### Excerto da página ###
Numa época em que o disco sound sucumbia estética e comercialmente, a complexa rede de editoras independentes que alimentava o mercado nova-iorquino viu no rap uma espécie de tábua de salvação. Paradoxalmente, foram executivos veteranos como Sylvia Robinson (que fundou a Sugarhill de propósito para editar hip hop, mas que tinha carreira na indústria da soul desde a década de 50) ou Bobby Robinson (outro veterano, sem relação com Sylvia, que desde meados dos anos 40 trabalhava no mundo da música negra e fundador da Enjoy) os primeiros a perceber o potencial de uma revolução em curso de que foram tomando conhecimento através das cassetes que os seus familiares mais jovens traziam das festas que animavam o Bronx. Nesse clima, não tardaria muito até que alguém tivesse a feliz ideia de editar o primeiro disco de hip hop. Tal honra caberia à Sugarhill de Sylvia Robinson com Rapper’s Delight dos Sugarhill Gang (1979), um tema que tomou o mundo de assalto e que, seguindo o hábito dos clubes em que o MC cantava em cima de excertos musicais conhecidos, usou parte do clássico “Good Times” dos Chic para suportar as ainda incipientes rimas do trio. A fase old school do hip hop começou aqui e caracteriza-se, no essencial, por possuir um som ainda muito preso à influência do funk e do disco sound, usando-se músicos em estúdio para recriar os excertos que se queriam usar. A citação a Trans Europe Express dos Kraftwerk em Planet Rock de Bambaataa não foi conseguida através de um sampler, como já se escreveu inúmeras vezes, mas retocando a melodia, trabalho que coube a Arthur Baker que ajudou Afrika nessa produção. O ponto final definitivo na old school foi colocado pelos Run DMC, o primeiro grupo verdadeiramente moderno do hip hop que trouxe para esta cultura uma forma essencialmente street de vestir, rimas mais elaboradas e, sobretudo, batidas criadas de forma sintética, com caixas de ritmos e alguns dos primeiros samplers do mercado.
### Material de apoio ###
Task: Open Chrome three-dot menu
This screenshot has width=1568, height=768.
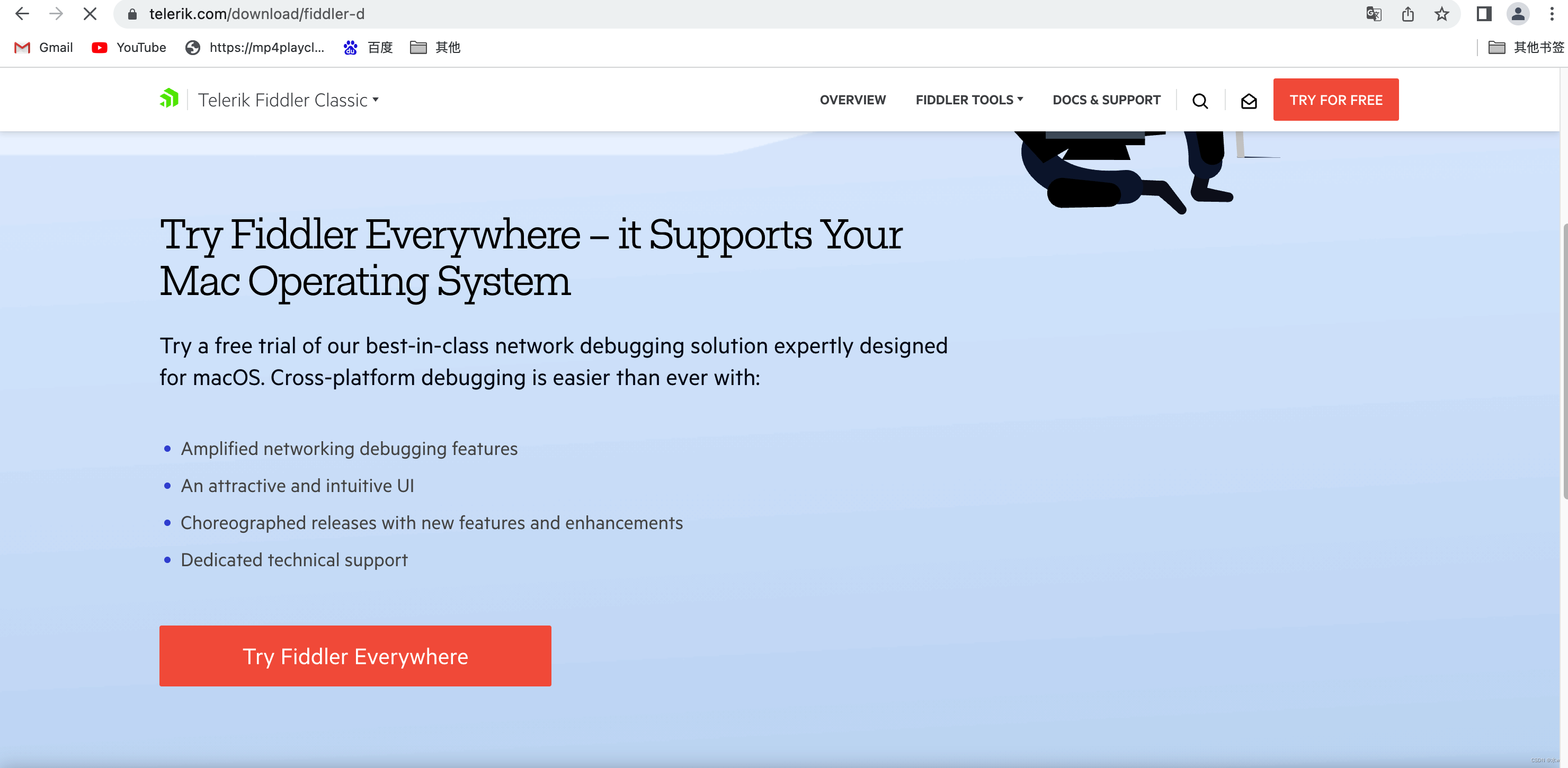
###
§ Desafios
1/ Enumere todos os grupos musicais referidos no excerto sobre a história do hip hop.
2/ Segundo o excerto, quem se encarregou de retocar a melodia de Trans Europe Express para Planet Rock?
A listagem não tem qualquer relação com o excerto.

§ Resoluções
1/ Sugarhill Gang, Chic, Kraftwerk, Run DMC

2/ Arthur Baker, que ajudou Afrika nessa produção.